Enlarge / The upper stage for the first Ariane 6 flight vehicle is seen inside its factory in Bremen, Germany. The upper stage’s hydrogen-fueled Vinci engine is visible in this image.

Welcome to Edition 6.31 of the Rocket Report! Photographers at Cape Canaveral, Florida, noticed a change to the spaceport’s skyline this week. Blue Origin has erected a full-size simulator of its New Glenn rocket vertical on its launch pad for a series of fit checks and tests. Late last year, we reported Blue Origin was serious about getting the oft-delayed New Glenn rocket off the ground by the end of 2024. This is a good sign of progress toward that goal, but there’s a long, long way to go. It was fun to watch preparations for the inaugural flights of a few other heavy-lift rockets in the last couple of years (Starship, SLS, and Vulcan). This year, it’s New Glenn.

As always, we welcome reader submissions, and if you don’t want to miss an issue, please subscribe using the box below (the form will not appear on AMP-enabled versions of the site). Each report will include information on small-, medium-, and heavy-lift rockets, as well as a quick look ahead at the next three launches on the calendar.

Russia launches a classified satellite. On February 9, Russia launched its first orbital mission of the year with the liftoff of a Soyuz-2-1v rocket from the Plesetsk Cosmodrome in the far north of the country. The two-stage rocket delivered a classified satellite into orbit for the Russian military, Anatoly Zak of RussianSpaceWeb.com reports. In keeping with the Russian military’s naming convention, the satellite is known simply as Kosmos 2575, and there’s little indication about what it will do in space, except for one key fact.

But wait, there’s more … It turns out the launch of Kosmos 2575 occurred exactly the same time as another Soyuz-2-1v rocket launch on December 27 with a Russian military satellite named Kosmos 2574. The newer spacecraft launched into the same orbital plane as Kosmos 2574, a strong indication that the two satellites have a shared mission. In recent years, Russia has tested rendezvous, proximity operations, and, at least in one instance, a projectile that would have applications for an anti-satellite weapon. You can be sure the US military and a global community of hobbyist satellite trackers will watch closely to see if these two satellites approach one another. If they do, they could continue technology demonstrations for an anti-satellite system. It’s unclear if the recent revelations regarding US officials’ concerns about Russian anti-satellite capabilities are related to these recent launches.
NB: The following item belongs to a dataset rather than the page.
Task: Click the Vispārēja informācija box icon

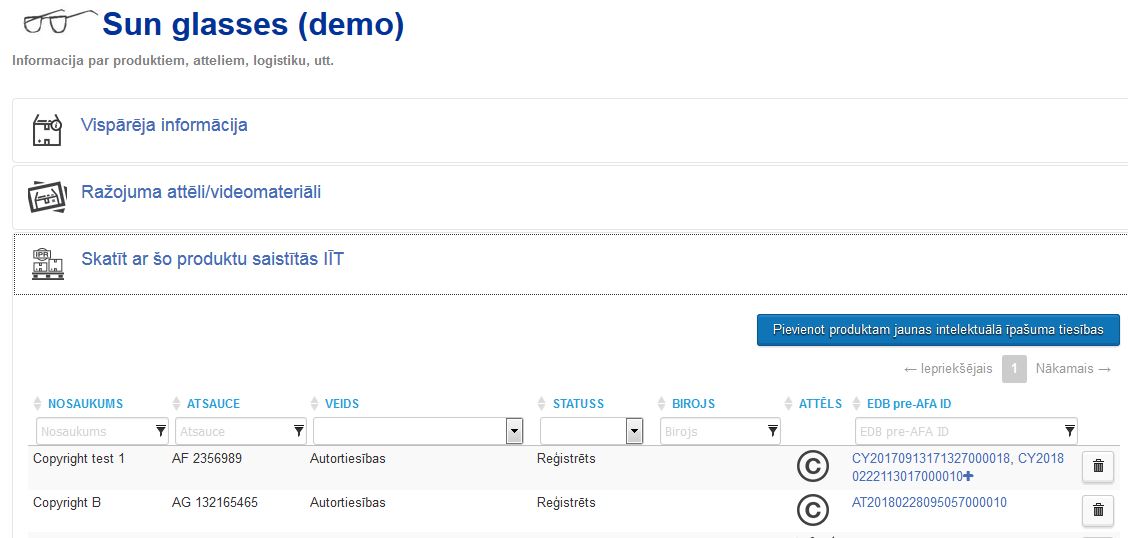Action: tap(47, 129)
European startup testing methane-fueled rocket engine. Space transportation startup The Exploration Company has continued testing its methane-fueled Huracán engine, which will power an in-space and lunar transportation vehicle under development, European Spaceflight reports. Most recently, the Huracán engine completed another round of thrust chamber testing using liquid methane fuel as a coolant and testing a new thermal barrier coating. The methane/liquid oxygen engine is undergoing testing at a facility in Lampoldshausen, Germany, ahead of use on The Exploration Company’s Nyx Moon spacecraft, a transfer vehicle designed for transportation to and from cislunar space, and also capable of Moon landings. The Nyx Moon is an evolution of a transfer vehicle the European startup is developing to ferry satellites between different orbits around Earth.

Other uses for Huracán… The Exploration Company appears to be positioning itself not only as a builder and operator of orbital and lunar transfer vehicles but also as a propulsion supplier to other space companies. In 2022, The Exploration Company received funding for the Huracán engine from the French government. At the time, the company described the engine as serving the needs of “the upper stages of small launchers and those of orbital vehicles.” (submitted by Ken the Bin)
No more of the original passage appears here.